A stained-glass window of St. Francis de Sales, Saint Mary Oratory, Rockford, IL.

(Photo © Scott P. Richert)

Introduction to the Life of Saint Francis de Sales:

St. Francis de Sales, bishop of Geneva and a doctor of the Church, is renowned for the clarity of his teaching and preaching. Intellectually and spiritually tormented in his youth by debates over predestination, Saint Francis, upon arriving at a proper understanding of the question, was better able to treat with charity the Calvinists of Geneva, many of whom he brought back to the Catholic Church. He remains today a model of (in the words of the Institute of Christ the King Sovereign Priest, which as taken Saint Francis as one of its three chief patron saints) "living the truth in charity."

Quick Facts:

  • Feast Day: January 24
  • Type of Feast: Memorial
  • Readings: Hebrews 7:25—8:6; Psalm 40:7-8a, 8b-9, 10, 17; Mark 3:7-12 (full text here)
  • Dates: August 21, 1567 (Thorens, Duchy of Savoy, France)- December 28, 1622 (Lyons, France)
  • Symbols: Sacred Heart of Jesus
  • Patron of: Catholic press, confessors, deaf people, educators, journalists, writers, Institute of Christ the King Sovereign Priest, Missionaries of St. Francis de Sales, Salesians of Don Bosco, Oblates of St. Francis de Sales, Oblate Sisters of St. Francis de Sales, Sisters of St. Joseph
  • Beatification: January 8, 1661, by Pope Alexander VII
  • Canonization: April 8, 1665, by Pope Alexander VII; proclaimed a Doctor of the Church by Pope Pius IX on November 16, 1877

The Life of Saint Francis de Sales:

Francis de Sales was born on August 21, 1567, to a noble family in the Duchy of Savoy, in modern-day France. His father wished him to become a magistrate judge, and Francis received an appropriate education in rhetoric, law, and the humanities. At the Collège de Clermont in Paris, where Francis studied under the Jesuits, he began to study theology as well. It was while at Clermont that Francis was exposed to debates over predestination and became convinced that he was damned. In the midst of despair, he prayed before a miraculous image of the Blessed Virgin Mary at St. Etienne-des-Grès in Paris, and came to know the boundless love of God. Freed from his doubts, about his own fate, Francis resolved to dedicate himself to Christ and to help others who had been led astray by Calvinist misunderstandings of predestination.
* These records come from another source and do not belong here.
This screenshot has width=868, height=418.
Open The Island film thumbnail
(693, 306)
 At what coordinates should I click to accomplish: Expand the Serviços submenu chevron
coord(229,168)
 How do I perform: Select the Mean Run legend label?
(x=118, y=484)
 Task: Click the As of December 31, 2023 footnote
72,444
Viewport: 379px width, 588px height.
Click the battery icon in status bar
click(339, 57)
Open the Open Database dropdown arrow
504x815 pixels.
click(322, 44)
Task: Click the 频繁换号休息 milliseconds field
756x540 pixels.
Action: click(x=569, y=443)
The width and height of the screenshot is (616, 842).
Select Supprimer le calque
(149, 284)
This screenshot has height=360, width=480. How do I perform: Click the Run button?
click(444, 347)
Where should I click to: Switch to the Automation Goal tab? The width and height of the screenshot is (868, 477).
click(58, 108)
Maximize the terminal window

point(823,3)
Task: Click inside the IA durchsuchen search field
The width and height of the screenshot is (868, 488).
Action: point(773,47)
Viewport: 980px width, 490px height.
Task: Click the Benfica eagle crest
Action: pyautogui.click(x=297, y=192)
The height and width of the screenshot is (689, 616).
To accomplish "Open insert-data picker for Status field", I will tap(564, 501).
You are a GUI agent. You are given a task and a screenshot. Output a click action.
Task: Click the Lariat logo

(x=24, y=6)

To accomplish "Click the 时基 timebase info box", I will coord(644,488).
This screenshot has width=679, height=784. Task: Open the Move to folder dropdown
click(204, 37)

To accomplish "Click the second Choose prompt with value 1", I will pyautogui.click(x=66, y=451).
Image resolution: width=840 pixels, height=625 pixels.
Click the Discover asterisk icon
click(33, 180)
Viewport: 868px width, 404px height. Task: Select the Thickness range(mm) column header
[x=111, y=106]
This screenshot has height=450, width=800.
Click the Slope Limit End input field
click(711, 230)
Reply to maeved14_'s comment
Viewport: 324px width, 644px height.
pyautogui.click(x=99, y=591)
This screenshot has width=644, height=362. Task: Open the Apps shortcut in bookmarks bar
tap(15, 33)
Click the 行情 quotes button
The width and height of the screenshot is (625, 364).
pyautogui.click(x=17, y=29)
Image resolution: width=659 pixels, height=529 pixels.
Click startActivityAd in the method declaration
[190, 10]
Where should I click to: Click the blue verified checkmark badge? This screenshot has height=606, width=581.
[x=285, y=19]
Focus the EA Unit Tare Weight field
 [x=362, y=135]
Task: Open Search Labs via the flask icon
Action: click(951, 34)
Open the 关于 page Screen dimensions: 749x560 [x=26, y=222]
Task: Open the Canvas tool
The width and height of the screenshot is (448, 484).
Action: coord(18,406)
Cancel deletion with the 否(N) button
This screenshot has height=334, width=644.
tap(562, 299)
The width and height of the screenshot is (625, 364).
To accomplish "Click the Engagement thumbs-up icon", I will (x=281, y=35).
While Francis continued his education in law and theology at the University of Padua, Italy, his father remained steadfast in his hope for a secular career for his son. He finally relented and allowed Francis to receive holy orders when the bishop of Geneva wished to appoint Francis provost of the chapter (governing body) of the Cathedral of Geneva in 1593. Six years later, the same bishop chose Saint Francis as his coadjutor, which meant that Francis would succeed him as bishop of Geneva, and he did so in 1602.

By this point, Saint Francis was already well known for his preaching and his evangelization, having converted many prominent Calvinists. But Saint Francis was not satisfied simply with winning souls back to the Church; he wanted to ensure that Catholics were not led astray as he had almost been. As bishop, he began programs of catechesis, for adults as well as children, and reformed the clergy and religious congregations under his control. He continued to preach constantly and to hear confessions, as well as to write great works of apologetics, especially his Treatise on the Love of God, and of spiritual direction, including An Introduction to the Devout Life, which the Catholic Encyclopedia of 1913, in its entry on St. Francis de Sales, calls "a masterpiece of psychology, practical morality, and common sense" aimed at the development of piety in the layman. Four centuries later, An Introduction to the Devout Life remains one of the most popular works of spiritual direction.

Greatly beloved by his flock and sought out by Catholics throughout France, Saint Francis lived an austere life and dedicated himself to the poor. While bearing the immense responsibilities of a bishop, he preached daily, especially in his final years, and offered spiritual direction by correspondence to lay Catholics, rich and poor, noble and common.

Traveling to Lyons, France, with the court of the duke of Savoy in 1622, he suffered a stroke on December 27 and died the next day, declaring, "God's will be done!" His body was returned to Annecy, the French town south of Geneva where the bishopric of Geneva had been moved after the Calvinist occupation of the city, but the people of Lyons convinced the Church to allow his heart to remain in the city where he had died. On January 24, 1623, Saint Francis was buried in Annecy at the convent of the Institute of the Visitation of the Blessed Virgin, which he had cofounded with St. Jane Frances de Chantal. His tomb remains a place of pilgrimage today.

St. Francis de Sales' reputation for sanctity was so great that he was beatified by Pope Alexander VII less than 40 years after his death, and canonized in 1665. The clarity of Saint Francis's spiritual writing convinced Pope Pius IX to add him to the list of the doctors of the Church in 1877.